** Opening Information given block **

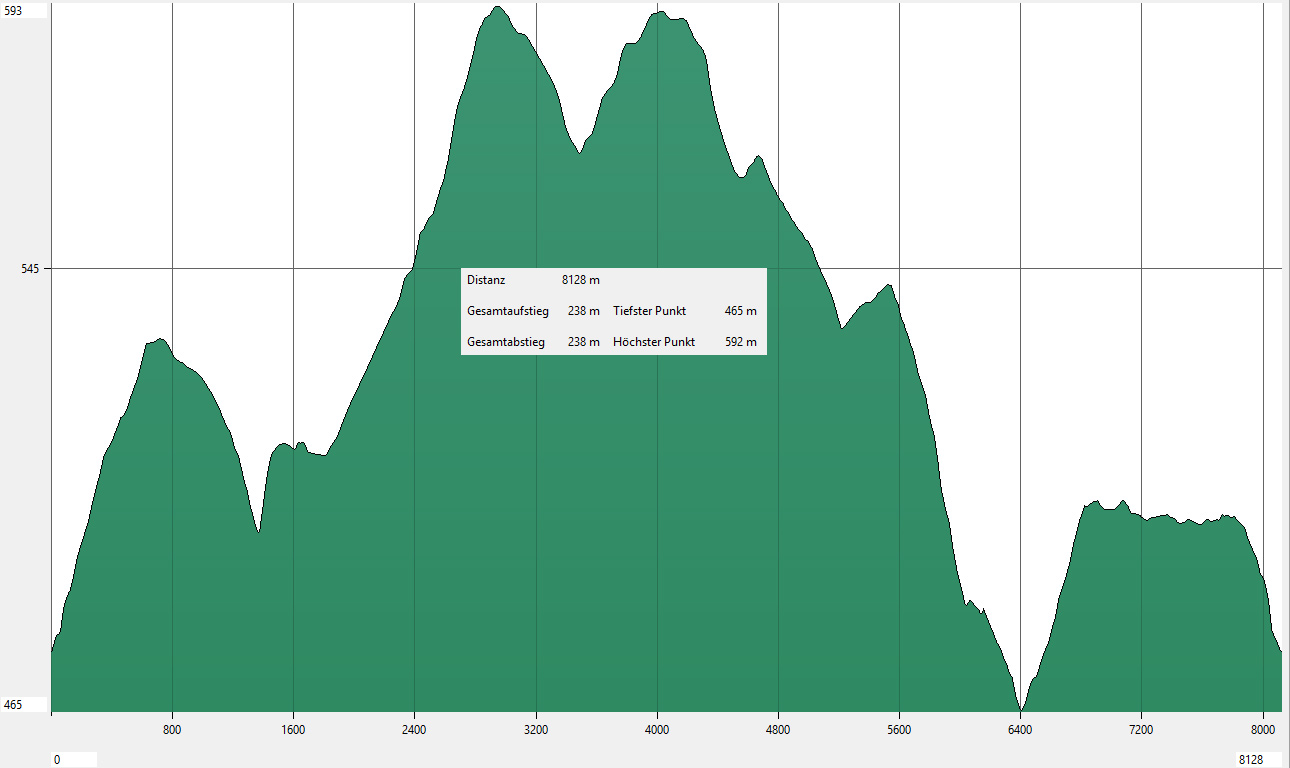This screenshot has width=1290, height=768.
Task: Select the 2400 distance tick label
Action: (x=414, y=729)
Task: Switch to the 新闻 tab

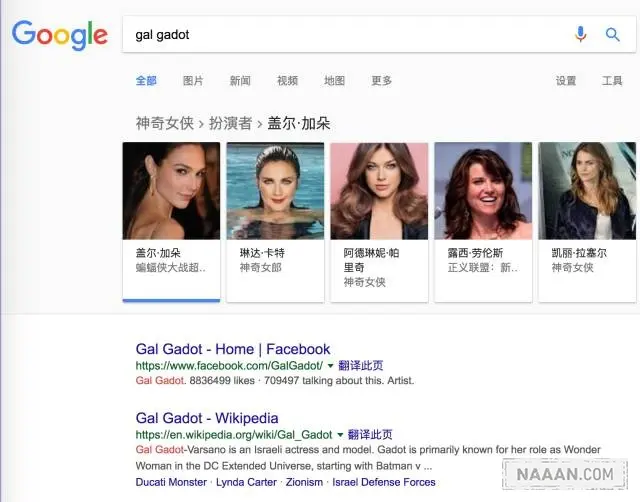Action: [240, 81]
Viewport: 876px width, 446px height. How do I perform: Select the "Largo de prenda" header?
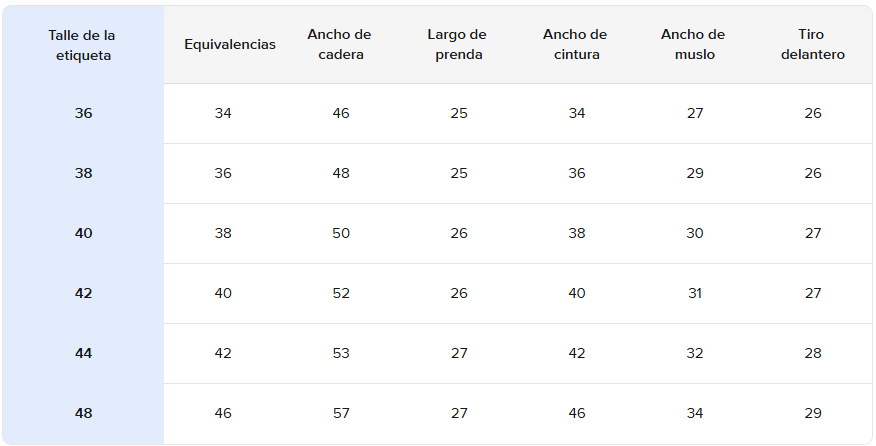click(x=458, y=45)
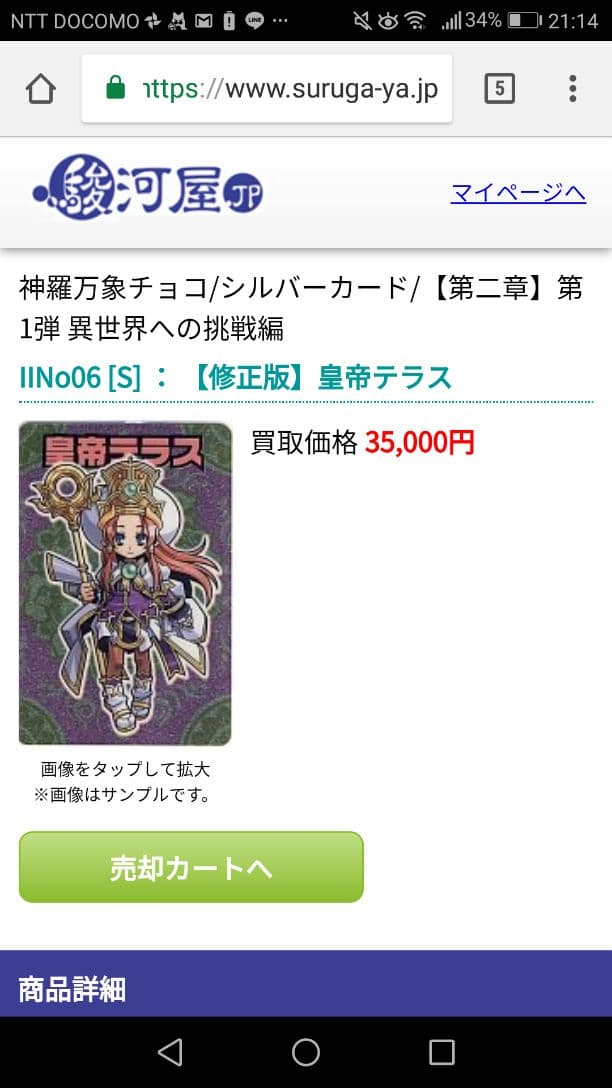
Task: Tap the overflow notification dots in status bar
Action: click(x=280, y=22)
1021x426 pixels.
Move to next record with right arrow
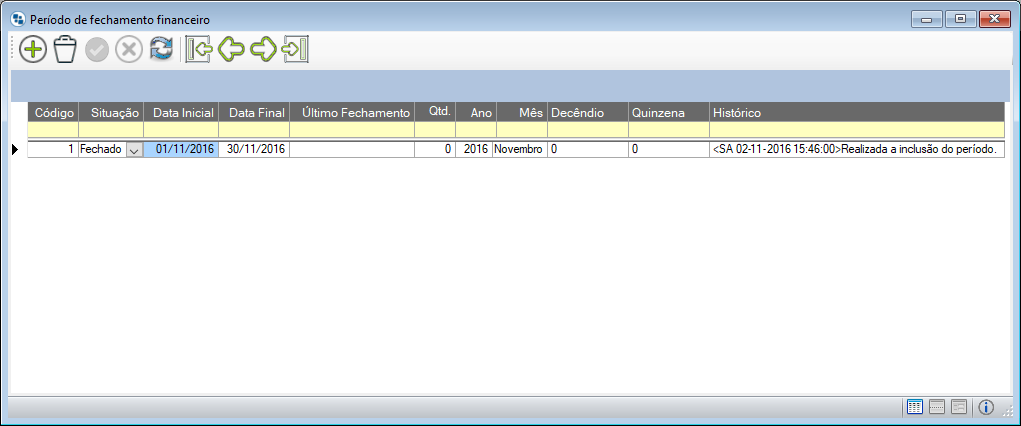coord(263,50)
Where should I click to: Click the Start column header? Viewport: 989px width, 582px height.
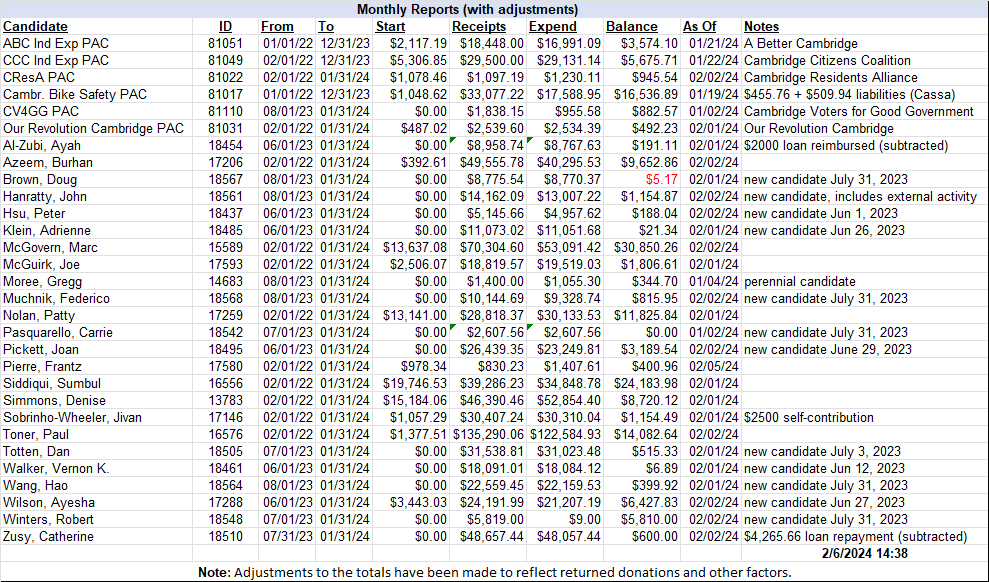(x=390, y=26)
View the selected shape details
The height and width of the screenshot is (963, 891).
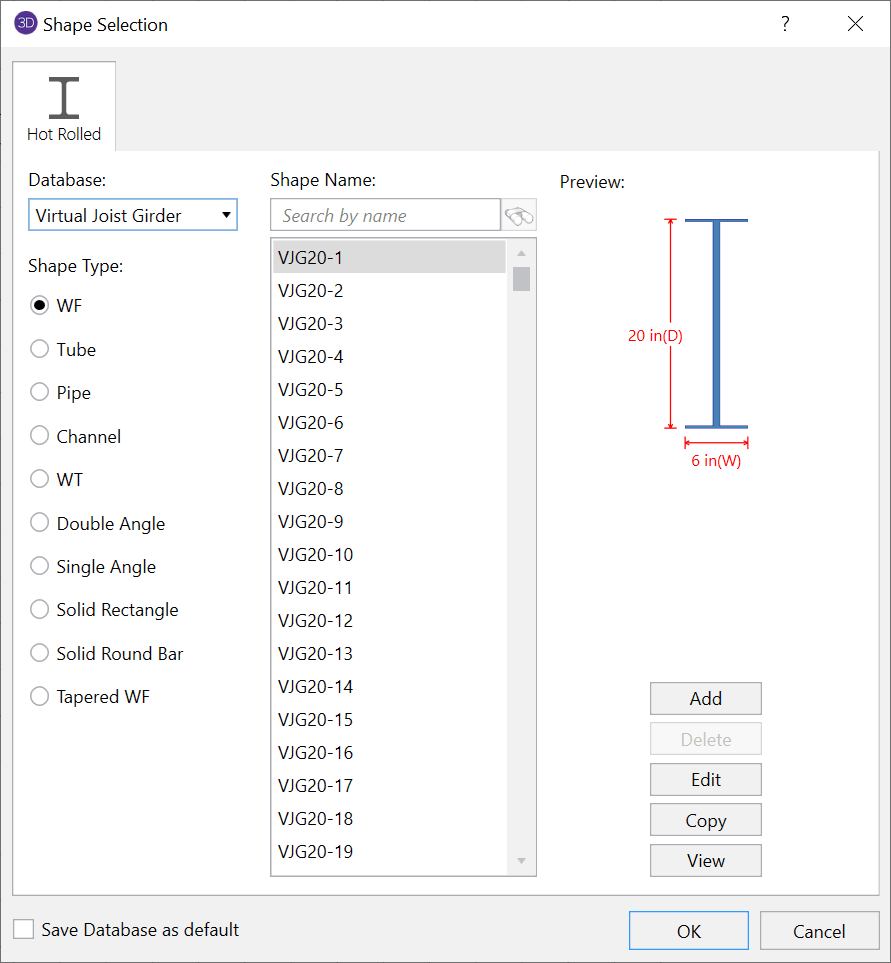click(705, 860)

** Closing Information given block **

Aim of the exercise
Where the line with "Viewport: 876px width, 446px" appears in the entries above, begin there and restate every line to the end word for word, minus the pictures.

Solution to the exercise
Viewport: 876px width, 446px height. How do I perform: Select the "Largo de prenda" header?
click(x=458, y=45)
Task: Tap the overflow notification dots in status bar
Action: click(x=280, y=22)
1021x426 pixels.
Move to next record with right arrow
coord(263,50)
Where should I click to: Click the Start column header? Viewport: 989px width, 582px height.
(x=390, y=26)
View the selected shape details
The height and width of the screenshot is (963, 891).
click(705, 860)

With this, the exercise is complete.